> [WHAT YOU HAVE TO DO]:
Reproduce word for word the lines of the listing below, starting at the line that contains "Open the データ" and continuing through the end of the listing, with both of those ends included.

> [Records from a data source]:
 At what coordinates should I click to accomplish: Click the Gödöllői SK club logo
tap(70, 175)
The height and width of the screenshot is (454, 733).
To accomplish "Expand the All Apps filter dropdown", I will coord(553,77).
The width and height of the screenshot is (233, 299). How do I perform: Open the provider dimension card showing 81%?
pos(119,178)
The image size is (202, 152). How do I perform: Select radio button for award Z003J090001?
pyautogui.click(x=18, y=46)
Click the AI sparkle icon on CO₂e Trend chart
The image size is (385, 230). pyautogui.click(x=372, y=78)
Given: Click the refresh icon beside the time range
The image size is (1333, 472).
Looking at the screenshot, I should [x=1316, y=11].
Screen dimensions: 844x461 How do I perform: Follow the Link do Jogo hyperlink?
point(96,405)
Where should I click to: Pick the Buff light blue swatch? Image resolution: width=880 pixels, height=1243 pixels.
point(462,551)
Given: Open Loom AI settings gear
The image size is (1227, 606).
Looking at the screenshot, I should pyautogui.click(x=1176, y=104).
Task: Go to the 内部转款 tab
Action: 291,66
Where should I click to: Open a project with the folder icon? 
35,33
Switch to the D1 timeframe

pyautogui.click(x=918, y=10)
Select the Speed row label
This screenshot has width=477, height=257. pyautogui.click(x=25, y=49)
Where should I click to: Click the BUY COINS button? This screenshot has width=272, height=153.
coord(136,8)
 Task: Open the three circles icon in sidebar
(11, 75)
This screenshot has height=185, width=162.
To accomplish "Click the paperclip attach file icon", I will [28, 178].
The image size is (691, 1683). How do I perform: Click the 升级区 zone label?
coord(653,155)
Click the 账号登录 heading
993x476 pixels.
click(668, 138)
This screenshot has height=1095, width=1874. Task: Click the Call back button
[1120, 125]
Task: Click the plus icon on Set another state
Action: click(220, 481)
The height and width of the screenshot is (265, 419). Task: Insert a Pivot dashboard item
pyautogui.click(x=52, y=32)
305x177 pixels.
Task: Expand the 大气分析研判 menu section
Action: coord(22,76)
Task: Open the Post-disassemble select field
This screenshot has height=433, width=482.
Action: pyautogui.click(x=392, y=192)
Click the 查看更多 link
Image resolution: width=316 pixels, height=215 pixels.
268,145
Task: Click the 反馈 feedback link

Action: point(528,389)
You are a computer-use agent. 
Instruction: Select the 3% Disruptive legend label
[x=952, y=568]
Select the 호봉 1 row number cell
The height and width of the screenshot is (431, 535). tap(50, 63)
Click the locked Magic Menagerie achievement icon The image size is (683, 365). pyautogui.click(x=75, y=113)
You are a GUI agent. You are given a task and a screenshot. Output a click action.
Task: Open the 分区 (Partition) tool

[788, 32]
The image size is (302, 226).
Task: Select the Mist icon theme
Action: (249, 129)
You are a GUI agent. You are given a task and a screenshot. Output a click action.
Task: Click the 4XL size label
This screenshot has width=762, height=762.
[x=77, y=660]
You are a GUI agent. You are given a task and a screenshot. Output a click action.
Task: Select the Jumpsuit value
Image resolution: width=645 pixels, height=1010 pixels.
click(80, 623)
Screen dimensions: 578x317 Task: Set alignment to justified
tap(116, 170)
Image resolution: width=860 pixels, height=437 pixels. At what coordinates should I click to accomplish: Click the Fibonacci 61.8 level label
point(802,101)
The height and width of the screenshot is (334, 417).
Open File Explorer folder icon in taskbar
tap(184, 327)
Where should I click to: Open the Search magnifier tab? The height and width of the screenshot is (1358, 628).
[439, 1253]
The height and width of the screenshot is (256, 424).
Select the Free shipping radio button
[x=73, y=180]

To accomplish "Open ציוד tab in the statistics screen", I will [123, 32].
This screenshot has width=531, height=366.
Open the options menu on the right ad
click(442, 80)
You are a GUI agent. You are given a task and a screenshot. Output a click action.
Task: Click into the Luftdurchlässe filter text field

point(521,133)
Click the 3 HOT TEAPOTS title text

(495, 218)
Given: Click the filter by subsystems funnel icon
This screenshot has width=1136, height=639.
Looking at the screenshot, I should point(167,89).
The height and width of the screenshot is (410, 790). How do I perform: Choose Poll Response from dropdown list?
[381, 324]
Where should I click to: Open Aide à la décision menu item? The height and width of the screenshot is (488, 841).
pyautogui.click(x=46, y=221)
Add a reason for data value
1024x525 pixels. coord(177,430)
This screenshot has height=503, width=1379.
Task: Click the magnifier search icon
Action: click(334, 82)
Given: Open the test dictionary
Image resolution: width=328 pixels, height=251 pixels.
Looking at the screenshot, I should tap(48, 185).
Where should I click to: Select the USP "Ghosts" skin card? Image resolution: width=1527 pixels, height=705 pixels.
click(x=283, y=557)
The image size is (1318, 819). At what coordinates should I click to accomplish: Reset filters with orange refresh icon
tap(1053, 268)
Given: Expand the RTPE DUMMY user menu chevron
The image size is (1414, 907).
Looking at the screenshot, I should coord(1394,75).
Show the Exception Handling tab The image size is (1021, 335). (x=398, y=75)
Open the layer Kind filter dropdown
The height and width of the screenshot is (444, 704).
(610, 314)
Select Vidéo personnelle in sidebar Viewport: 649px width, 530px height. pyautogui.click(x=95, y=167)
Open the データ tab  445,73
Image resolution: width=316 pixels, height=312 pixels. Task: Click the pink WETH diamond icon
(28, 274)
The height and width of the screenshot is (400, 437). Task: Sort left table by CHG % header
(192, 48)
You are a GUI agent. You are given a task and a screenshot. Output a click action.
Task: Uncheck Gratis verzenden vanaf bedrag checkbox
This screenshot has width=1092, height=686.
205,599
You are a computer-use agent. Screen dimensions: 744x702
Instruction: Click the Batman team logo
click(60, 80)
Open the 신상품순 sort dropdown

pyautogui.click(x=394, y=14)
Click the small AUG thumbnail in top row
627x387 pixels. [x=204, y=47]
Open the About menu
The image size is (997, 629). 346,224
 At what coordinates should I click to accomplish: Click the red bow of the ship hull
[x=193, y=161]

> [FULL OUTPUT]:
Open the データ tab  445,73
Image resolution: width=316 pixels, height=312 pixels. Task: Click the pink WETH diamond icon
(28, 274)
The height and width of the screenshot is (400, 437). Task: Sort left table by CHG % header
(192, 48)
You are a GUI agent. You are given a task and a screenshot. Output a click action.
Task: Uncheck Gratis verzenden vanaf bedrag checkbox
This screenshot has width=1092, height=686.
205,599
You are a computer-use agent. Screen dimensions: 744x702
Instruction: Click the Batman team logo
click(60, 80)
Open the 신상품순 sort dropdown

pyautogui.click(x=394, y=14)
Click the small AUG thumbnail in top row
627x387 pixels. [x=204, y=47]
Open the About menu
The image size is (997, 629). 346,224
 At what coordinates should I click to accomplish: Click the red bow of the ship hull
[x=193, y=161]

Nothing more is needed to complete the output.